I couldn’t help reflect upon the fact that I was listening to the discussion and visiting Kirkenes as someone who is living in a country determined to be separate, to put up borders, to reduce the ability to move and cooperate freely and that made me feel genuinely deeply sad. Perspective and context truly are so important.
I was talking to someone as part of my research at the Environmental Research Agency, we were talking about connectivity and community. He had moved from the city to the far north. He made the observation that in the city everything is provided for you, you just need to ‘turn up and receive’. Whereas in the rural communities such as Kirkenes you have to ‘participate, be present’. That was such an amazing observation so eloquently put. Of course, that too ties in with the idea of presence, connectedness and wellbeing. I was finding sign posts for my research in the least expected places.
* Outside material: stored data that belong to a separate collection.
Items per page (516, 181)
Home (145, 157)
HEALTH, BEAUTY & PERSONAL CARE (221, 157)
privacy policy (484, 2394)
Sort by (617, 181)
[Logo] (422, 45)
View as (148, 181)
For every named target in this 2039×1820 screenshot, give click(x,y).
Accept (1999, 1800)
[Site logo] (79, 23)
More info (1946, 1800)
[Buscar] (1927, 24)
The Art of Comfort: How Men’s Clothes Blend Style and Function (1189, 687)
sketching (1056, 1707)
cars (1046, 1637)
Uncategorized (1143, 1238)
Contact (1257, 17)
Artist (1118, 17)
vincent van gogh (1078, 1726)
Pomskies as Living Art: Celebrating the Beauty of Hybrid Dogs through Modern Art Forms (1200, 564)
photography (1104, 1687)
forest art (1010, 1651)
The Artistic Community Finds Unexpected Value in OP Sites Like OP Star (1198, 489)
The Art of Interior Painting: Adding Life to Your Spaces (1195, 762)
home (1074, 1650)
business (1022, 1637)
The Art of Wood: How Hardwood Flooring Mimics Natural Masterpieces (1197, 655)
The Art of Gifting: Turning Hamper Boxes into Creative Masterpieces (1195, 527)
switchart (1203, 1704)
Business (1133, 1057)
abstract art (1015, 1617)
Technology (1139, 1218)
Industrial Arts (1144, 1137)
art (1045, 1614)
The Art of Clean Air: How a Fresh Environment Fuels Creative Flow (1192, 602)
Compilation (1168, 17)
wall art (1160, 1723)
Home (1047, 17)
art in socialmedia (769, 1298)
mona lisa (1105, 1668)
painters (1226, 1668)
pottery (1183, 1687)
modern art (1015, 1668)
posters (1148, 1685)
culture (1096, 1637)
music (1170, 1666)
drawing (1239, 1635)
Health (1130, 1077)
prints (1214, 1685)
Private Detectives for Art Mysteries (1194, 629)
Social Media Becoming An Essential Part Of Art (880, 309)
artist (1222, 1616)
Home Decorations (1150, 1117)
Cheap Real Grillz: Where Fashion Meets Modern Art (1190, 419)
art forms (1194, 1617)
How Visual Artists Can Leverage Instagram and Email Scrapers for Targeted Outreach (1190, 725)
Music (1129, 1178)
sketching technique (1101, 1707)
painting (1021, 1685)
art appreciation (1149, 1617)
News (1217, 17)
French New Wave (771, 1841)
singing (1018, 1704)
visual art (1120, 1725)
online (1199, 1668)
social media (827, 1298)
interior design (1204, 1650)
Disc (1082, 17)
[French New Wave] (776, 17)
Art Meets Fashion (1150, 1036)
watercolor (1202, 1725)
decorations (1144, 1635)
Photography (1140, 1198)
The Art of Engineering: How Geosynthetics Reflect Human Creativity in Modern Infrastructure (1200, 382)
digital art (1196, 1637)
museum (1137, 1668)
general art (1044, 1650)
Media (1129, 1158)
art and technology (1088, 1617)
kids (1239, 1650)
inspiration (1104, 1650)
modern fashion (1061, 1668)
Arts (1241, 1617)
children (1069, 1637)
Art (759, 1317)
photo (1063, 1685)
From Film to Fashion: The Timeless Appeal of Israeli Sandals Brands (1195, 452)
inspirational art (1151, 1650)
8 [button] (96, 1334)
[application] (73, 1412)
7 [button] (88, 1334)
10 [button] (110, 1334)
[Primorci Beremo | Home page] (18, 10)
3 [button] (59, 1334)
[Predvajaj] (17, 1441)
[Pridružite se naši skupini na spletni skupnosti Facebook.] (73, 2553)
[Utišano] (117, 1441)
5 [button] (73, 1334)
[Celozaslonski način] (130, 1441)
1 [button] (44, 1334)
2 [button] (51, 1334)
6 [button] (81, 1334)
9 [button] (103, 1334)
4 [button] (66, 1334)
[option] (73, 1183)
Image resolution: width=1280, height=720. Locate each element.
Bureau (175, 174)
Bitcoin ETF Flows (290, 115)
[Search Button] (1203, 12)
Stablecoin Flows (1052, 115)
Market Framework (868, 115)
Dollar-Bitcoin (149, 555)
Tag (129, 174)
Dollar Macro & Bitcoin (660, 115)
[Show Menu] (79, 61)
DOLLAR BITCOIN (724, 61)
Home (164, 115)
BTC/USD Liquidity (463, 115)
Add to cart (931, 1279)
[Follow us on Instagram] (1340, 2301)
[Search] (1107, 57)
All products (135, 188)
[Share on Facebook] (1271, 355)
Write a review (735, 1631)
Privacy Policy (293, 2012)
It is evident day by day that what I though was a discrete topic of investigation is bigger than I could have imagined. There are so many strands to it, in fact I am beginning to think how am I going to focus it down into something meaningful, without it becoming meaningless and overwhelmingly nebulous in its scope and scale. How do I maintain the ‘in’, the ‘interest’, the connectivity with people and avoid ‘Naked, smelling of rain’ becoming a vanity project – exclusive, disconnected and ironically so far from its original intent that it becomes pointless?